Predicting and experimenting

RPA could also be useful for resource optimisation and scheduling, if you can define business rules or create data models that they can use to evaluate and report exceptions. That could be particularly useful for transportation and logistics, he said; “There are lots of different optimisations where you can use machine learning, like least cost routing for minimising fuel costs or optimising loads.”

“You can use forecasting as a way to fine-tune project execution and have fewer misses,” Olsen says, but if you really want to use AI to improve projects you have to look for ways to experiment and improve. “These kinds of practices are going to be what really differentiate organisations in the next five years. These are systems of intelligence and CIOs have to design these to drive the rate of experimentation.”

“Part of that loop is saying, ‘We got 75 per cent accuracy last month; what about the other 25 per cent? Maybe weather is a predictor for us; let’s get a weather feed and add it to the model and maybe we get to 80 per cent.’ Look at your rate of experimentation and your rate of learning as a key metric for success on your projects. How are you being systematic about getting that learning and driving more experiments?” Olsen says.

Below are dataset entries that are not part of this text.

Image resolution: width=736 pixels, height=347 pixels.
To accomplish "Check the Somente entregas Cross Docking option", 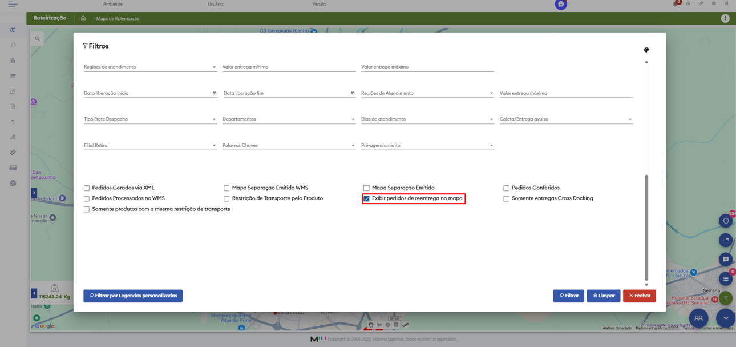I will [507, 199].
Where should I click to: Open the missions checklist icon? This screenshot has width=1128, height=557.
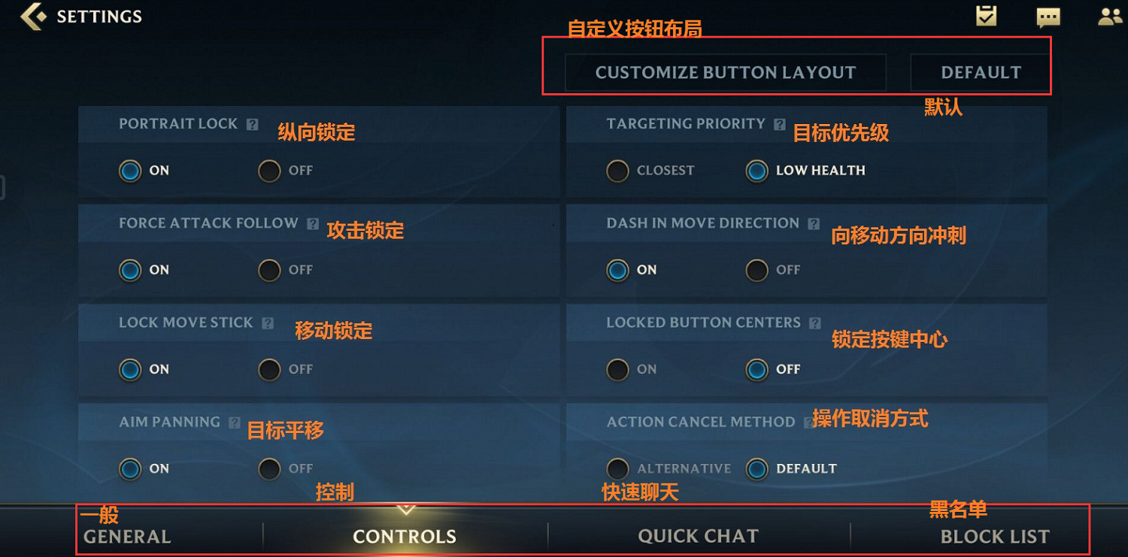986,16
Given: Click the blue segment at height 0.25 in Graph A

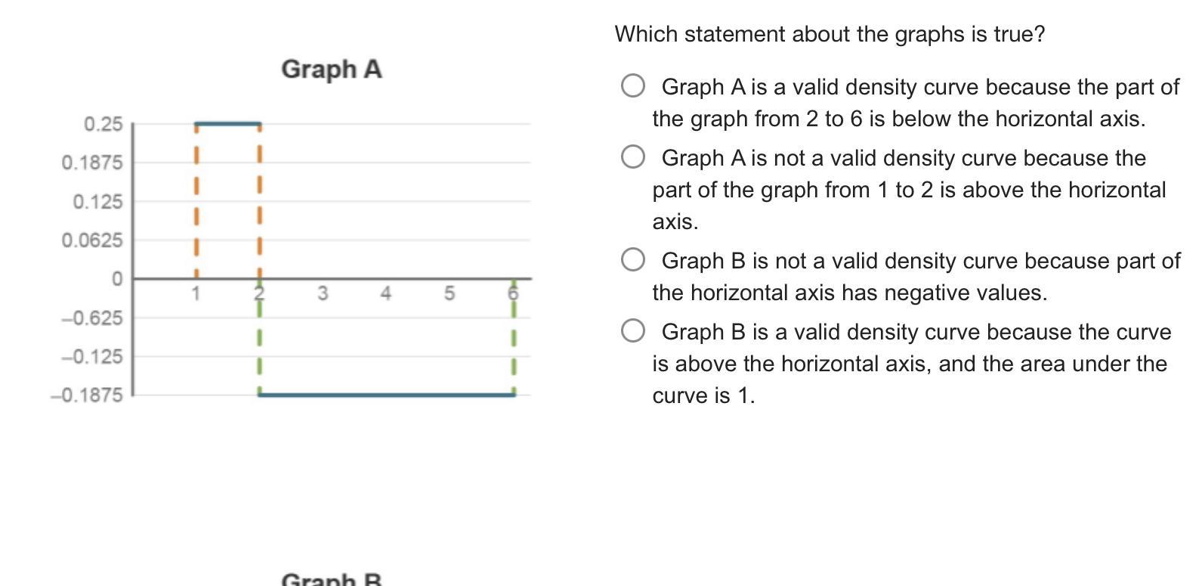Looking at the screenshot, I should coord(227,123).
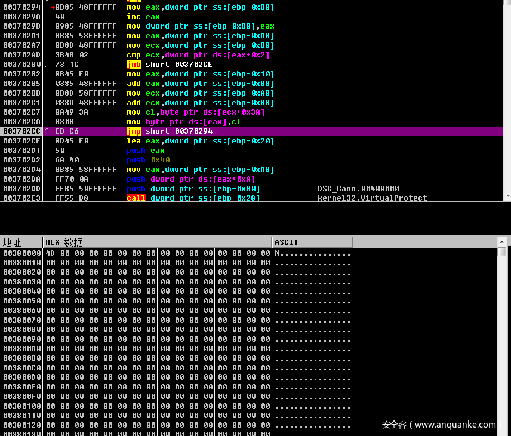Click the DSC_Cano.00400000 comment

tap(358, 189)
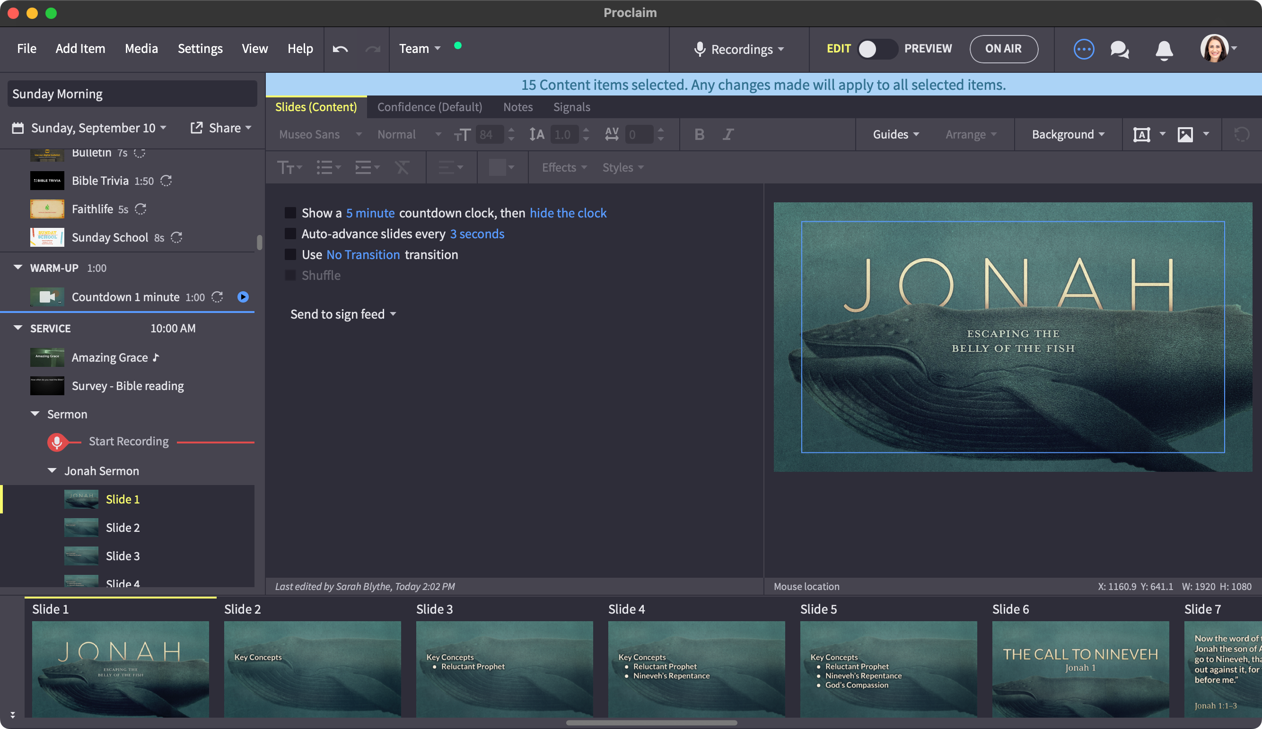Image resolution: width=1262 pixels, height=729 pixels.
Task: Enable the countdown clock checkbox
Action: [x=290, y=213]
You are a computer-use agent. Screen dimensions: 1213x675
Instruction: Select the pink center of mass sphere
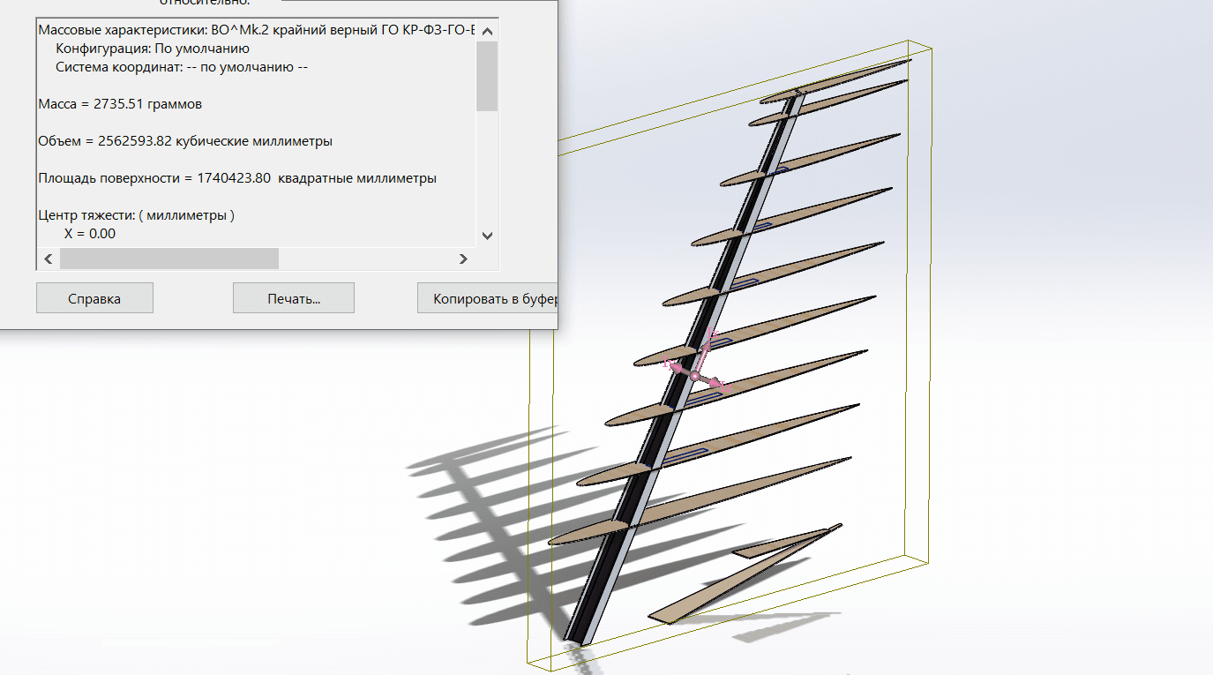pos(695,377)
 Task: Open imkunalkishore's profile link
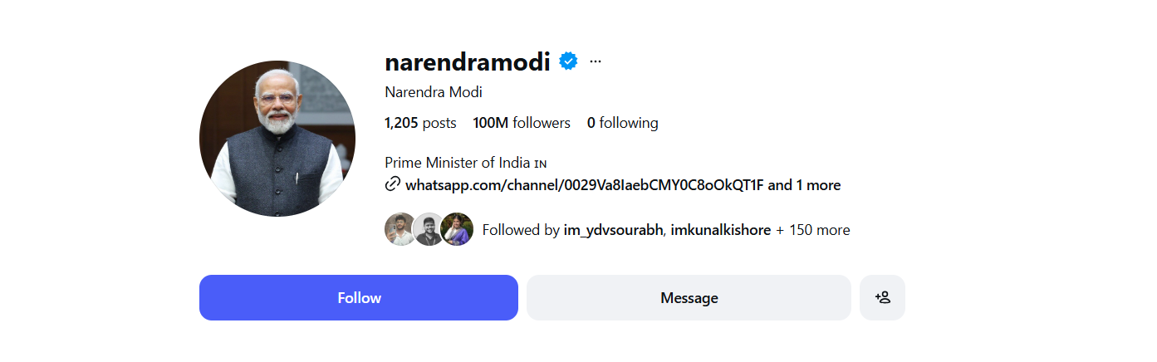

It’s tempting to think that you could use machine learning to make forecasts about which projects will succeed and fail, but that could be a long way off, he warns.

“What we see people focusing in today is components within the project; the resources and progress against the resources, or the health or performance of resources. As that matures, a logical next step is to go up a level and what about the whole project itself — how can we make that more efficient?” That will mean gathering detailed information about a lot of projects, he warns.

“To get predictions about projects you have to be capturing data about the project itself and feeding that into a model and saying what were the anomalies or common traits in the project that made it successful?” Olsen says.

Boone also sounds a note of caution on how accurate predications can be, noting that some project tasks are easier to estimate than others because they’re more repetitious. When working as a project manager she found experienced electrical engineering estimators were very accurate, and not just because of how long the construction industry has had to build up knowledge.

“The difference between engineering and building software is that we don’t know the unit of work; in engineering that's a foot of conduit or a yard of concrete but we just don't have that in software. Laying asphalt is laying asphalt no matter where and when you’re doing it but even adding a column to a database can be very different depending on where you are in the project and who is doing it,” Boone says.

For large, complex projects with a lot of staff where the final goal is something repeatable, like setting up a new data center or moving applications to a container platform, Boone believes there could be enough data for machine learning to identify outliers, anomalies or correlations. “Here are three interesting correlations we’ve found; you might want to dig into them. That’s treating AI as a partner to the project manager and letting them apply their human-level and emotional intelligence.”